Yang-Baxter maps and independence preserving property

TL;DR

This paper explores the relationship between Yang-Baxter maps and the independence preserving property (IP), revealing that many such maps inherently possess the IP property and can generate all known IP bijections.

Contribution

It demonstrates that quadrirational Yang-Baxter maps on positive real numbers have the IP property and serve as fundamental building blocks for all known IP bijections.

Findings

All quadrirational Yang-Baxter maps in the studied subclass have the IP property.

New classes of bijections with the IP property are identified.

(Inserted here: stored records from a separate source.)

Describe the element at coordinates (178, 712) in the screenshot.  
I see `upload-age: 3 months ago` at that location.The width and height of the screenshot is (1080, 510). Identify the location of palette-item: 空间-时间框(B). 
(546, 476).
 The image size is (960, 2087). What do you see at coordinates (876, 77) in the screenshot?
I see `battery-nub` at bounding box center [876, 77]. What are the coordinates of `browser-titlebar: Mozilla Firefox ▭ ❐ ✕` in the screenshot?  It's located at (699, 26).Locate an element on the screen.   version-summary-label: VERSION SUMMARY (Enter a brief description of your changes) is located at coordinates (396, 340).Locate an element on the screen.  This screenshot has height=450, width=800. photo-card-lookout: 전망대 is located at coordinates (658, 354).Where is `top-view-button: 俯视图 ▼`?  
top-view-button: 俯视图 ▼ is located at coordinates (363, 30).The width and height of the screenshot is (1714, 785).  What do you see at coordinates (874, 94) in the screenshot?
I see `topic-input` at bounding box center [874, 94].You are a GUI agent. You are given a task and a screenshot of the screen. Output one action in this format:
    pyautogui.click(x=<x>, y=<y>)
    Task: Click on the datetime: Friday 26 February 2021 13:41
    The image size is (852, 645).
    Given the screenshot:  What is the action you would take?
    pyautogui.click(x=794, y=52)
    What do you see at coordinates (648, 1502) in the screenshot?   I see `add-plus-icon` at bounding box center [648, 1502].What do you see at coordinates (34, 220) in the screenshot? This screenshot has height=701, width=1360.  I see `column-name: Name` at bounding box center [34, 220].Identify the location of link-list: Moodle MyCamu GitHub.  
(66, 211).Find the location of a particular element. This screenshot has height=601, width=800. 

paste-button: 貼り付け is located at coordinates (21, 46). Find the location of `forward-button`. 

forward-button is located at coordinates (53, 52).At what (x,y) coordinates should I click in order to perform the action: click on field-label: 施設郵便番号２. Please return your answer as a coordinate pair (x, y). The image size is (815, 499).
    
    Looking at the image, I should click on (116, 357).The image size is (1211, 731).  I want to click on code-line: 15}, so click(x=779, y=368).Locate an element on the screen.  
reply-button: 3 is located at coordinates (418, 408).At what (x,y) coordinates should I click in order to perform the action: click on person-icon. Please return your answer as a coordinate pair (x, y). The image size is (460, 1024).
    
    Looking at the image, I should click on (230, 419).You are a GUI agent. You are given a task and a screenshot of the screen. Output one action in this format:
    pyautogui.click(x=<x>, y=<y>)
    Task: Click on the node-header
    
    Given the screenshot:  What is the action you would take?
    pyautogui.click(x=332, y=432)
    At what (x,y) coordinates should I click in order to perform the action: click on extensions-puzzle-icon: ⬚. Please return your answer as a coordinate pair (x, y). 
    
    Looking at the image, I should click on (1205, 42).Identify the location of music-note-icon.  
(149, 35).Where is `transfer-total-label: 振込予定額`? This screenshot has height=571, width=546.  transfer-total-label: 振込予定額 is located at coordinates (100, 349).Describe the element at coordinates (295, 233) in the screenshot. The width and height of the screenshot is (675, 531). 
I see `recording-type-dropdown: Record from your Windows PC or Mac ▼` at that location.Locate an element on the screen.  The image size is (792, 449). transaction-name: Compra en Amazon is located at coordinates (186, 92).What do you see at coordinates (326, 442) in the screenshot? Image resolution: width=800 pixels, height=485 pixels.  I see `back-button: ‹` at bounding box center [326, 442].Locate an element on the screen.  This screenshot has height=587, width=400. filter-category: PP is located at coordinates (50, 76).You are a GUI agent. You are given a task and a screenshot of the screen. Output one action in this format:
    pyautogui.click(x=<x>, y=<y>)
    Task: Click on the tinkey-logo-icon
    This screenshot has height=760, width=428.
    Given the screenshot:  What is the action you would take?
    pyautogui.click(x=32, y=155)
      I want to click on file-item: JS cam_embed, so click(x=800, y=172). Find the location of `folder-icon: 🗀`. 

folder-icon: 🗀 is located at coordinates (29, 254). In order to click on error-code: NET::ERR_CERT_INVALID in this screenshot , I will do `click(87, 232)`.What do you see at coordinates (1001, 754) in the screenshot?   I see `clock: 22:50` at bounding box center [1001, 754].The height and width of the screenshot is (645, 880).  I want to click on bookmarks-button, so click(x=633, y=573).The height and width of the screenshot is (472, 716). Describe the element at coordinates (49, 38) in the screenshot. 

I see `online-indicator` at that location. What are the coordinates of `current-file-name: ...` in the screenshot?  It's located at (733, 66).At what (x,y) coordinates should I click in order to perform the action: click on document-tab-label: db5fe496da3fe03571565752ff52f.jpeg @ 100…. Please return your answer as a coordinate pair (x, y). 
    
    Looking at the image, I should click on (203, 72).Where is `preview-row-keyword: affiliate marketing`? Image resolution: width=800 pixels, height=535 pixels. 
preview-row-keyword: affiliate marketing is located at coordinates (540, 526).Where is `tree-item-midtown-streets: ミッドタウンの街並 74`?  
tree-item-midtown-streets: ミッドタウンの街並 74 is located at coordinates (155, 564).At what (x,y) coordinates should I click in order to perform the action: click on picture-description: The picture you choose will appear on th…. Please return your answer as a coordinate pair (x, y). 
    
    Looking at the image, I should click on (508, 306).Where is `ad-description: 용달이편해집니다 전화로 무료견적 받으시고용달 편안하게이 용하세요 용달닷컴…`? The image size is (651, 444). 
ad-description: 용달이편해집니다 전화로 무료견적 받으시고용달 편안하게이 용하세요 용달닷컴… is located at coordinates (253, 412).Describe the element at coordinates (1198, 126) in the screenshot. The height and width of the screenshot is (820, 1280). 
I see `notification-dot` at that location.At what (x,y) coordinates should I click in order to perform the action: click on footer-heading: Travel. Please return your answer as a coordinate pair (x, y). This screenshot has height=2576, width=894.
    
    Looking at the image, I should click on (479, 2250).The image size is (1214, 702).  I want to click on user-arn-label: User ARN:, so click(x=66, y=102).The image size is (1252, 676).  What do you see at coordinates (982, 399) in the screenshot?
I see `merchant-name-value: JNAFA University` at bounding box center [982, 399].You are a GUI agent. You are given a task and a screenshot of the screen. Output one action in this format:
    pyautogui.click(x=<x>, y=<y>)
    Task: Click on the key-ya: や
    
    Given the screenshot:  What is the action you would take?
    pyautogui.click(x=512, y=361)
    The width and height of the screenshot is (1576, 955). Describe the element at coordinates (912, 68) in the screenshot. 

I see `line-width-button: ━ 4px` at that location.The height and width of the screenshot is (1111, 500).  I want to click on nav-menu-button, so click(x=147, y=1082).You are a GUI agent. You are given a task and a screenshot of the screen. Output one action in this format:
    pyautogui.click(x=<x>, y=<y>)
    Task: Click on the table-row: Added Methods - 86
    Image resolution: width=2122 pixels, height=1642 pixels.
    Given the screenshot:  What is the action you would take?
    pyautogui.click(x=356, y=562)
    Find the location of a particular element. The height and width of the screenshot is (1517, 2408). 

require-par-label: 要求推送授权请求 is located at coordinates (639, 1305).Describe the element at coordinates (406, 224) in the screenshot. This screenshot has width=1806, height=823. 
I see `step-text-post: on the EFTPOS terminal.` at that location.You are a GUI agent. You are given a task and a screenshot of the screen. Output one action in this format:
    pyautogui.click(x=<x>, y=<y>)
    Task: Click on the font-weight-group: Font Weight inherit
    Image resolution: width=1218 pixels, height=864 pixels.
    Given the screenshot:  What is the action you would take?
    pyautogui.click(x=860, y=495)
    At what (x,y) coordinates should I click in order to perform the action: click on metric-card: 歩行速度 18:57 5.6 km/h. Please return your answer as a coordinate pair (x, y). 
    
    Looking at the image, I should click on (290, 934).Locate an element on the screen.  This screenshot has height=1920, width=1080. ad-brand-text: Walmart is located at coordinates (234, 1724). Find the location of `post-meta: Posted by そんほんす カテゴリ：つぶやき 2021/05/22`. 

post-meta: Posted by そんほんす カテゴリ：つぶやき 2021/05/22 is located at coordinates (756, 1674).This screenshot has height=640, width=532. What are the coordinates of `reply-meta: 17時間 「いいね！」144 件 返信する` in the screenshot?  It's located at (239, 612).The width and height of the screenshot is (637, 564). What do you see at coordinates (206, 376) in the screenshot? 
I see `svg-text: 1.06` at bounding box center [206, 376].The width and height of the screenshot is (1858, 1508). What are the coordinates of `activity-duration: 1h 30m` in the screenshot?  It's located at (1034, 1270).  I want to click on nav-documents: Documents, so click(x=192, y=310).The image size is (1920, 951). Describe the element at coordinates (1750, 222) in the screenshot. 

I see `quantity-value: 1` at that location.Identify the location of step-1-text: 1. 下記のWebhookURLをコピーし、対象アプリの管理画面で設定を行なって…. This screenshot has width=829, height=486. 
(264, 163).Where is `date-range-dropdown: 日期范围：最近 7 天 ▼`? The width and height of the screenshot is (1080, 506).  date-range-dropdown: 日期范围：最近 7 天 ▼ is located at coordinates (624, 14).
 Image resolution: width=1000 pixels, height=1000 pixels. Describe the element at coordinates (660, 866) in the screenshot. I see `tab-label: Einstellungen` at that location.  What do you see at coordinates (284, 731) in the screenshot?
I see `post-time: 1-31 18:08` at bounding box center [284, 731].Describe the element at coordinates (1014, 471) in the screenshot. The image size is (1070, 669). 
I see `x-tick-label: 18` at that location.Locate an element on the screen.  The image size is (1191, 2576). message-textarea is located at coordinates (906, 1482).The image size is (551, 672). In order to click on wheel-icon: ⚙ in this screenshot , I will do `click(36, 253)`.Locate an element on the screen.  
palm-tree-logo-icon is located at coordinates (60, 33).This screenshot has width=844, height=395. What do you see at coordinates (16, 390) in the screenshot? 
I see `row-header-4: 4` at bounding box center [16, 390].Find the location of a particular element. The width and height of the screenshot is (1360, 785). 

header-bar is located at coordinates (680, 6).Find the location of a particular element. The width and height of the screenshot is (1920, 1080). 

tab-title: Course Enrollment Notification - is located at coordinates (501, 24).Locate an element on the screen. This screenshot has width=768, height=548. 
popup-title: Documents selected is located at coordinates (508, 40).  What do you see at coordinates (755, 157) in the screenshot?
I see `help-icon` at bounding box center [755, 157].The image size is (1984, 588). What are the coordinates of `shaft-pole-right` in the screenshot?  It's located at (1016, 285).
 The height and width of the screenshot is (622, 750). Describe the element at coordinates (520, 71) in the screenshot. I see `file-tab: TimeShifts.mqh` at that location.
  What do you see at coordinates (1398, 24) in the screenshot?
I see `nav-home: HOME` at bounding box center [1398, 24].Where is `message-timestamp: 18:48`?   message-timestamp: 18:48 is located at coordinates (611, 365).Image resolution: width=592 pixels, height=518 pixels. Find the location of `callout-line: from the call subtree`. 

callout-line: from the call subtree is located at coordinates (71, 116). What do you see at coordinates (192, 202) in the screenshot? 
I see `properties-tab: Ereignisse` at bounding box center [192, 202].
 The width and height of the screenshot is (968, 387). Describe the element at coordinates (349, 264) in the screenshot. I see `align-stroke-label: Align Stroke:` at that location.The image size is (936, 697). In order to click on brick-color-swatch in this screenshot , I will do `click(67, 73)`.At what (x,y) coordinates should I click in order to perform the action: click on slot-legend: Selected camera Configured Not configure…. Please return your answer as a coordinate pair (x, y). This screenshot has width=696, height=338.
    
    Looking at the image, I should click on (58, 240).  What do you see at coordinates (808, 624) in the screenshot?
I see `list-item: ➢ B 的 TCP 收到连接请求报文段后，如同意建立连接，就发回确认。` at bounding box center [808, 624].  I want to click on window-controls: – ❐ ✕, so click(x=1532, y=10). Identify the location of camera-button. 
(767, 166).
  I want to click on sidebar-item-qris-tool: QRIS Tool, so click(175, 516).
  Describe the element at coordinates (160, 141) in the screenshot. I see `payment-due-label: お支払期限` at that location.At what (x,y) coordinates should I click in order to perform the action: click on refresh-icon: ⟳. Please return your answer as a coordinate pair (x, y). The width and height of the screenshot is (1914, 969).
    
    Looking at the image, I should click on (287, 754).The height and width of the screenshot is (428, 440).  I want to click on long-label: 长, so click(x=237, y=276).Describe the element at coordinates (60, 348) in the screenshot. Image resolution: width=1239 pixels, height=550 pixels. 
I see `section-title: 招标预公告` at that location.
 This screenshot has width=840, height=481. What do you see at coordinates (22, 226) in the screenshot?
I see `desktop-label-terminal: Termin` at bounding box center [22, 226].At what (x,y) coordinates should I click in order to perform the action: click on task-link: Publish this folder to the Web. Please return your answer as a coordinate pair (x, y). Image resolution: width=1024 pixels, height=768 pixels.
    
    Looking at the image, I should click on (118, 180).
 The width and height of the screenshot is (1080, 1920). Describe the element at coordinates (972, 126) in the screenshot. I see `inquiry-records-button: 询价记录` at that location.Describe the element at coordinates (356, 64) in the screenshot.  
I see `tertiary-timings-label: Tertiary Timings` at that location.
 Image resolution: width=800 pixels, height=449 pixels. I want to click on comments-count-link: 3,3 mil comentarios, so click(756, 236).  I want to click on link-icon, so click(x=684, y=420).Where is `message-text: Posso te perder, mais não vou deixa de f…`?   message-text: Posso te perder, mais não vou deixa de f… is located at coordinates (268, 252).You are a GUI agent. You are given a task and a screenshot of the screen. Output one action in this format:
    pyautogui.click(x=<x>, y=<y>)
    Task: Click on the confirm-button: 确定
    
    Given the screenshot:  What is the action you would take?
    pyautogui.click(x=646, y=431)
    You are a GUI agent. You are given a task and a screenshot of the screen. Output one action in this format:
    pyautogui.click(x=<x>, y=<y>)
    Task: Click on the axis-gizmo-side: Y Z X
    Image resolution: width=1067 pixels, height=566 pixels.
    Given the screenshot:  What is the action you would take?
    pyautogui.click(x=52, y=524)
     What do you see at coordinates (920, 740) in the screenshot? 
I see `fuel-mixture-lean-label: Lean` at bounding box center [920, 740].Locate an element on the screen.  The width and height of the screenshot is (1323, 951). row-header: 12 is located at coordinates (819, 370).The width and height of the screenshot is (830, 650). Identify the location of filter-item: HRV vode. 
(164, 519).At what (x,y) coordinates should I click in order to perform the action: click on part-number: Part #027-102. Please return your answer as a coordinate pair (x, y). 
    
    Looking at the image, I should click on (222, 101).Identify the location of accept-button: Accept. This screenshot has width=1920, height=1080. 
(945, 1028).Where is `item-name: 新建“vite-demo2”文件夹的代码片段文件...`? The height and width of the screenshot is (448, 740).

Most known IP bijections are derived from these Yang-Baxter maps through parameter choices or limits.

Abstract

We study a surprising relationship between two properties for bijective functions $F : \mathcal{X} \times \mathcal{X} \to \mathcal{X} \times \mathcal{X}$ for a set $\mathcal{X}$ which are introduced from very different backgrounds. One of the property is that $F$ is a Yang-Baxter map, namely it satisfies the "set-theoretical" Yang-Baxter equation, and the other property is the independence preserving property (IP property for short), which means that there exist independent (non-constant) $\mathcal{X}$-valued random variables $X,Y$ such that $U,V$ are also independent with $(U,V)=F(X,Y)$. Recently in the study of invariant measures for a discrete integrable system, a class of functions having these two properties were found. Motivated by this, we analyze a relationship between the Yang-Baxter maps and the IP property, which has never been studied as far as we are aware, focusing on the case $\mathcal{X}=\mathbb{R}_+$. Our first main result is that all quadrirational Yang-Baxter maps $F : \mathbb{R}_+ \times \mathbb{R}_+ \to \mathbb{R}_+ \times \mathbb{R}_+$ in the most interesting subclass have the independence preserving property. In particular, we find new classes of bijections having the IP property. Our second main result is that these newly introduce bijections are fundamental in the class of (known) bijections with the IP property, in the sense that most of known bijections having the IP property are derived from these maps by taking special parameters or performing some limiting procedure. This reveals that the IP property, which has been investigated for specific functions individually, can be understood in a unified manner.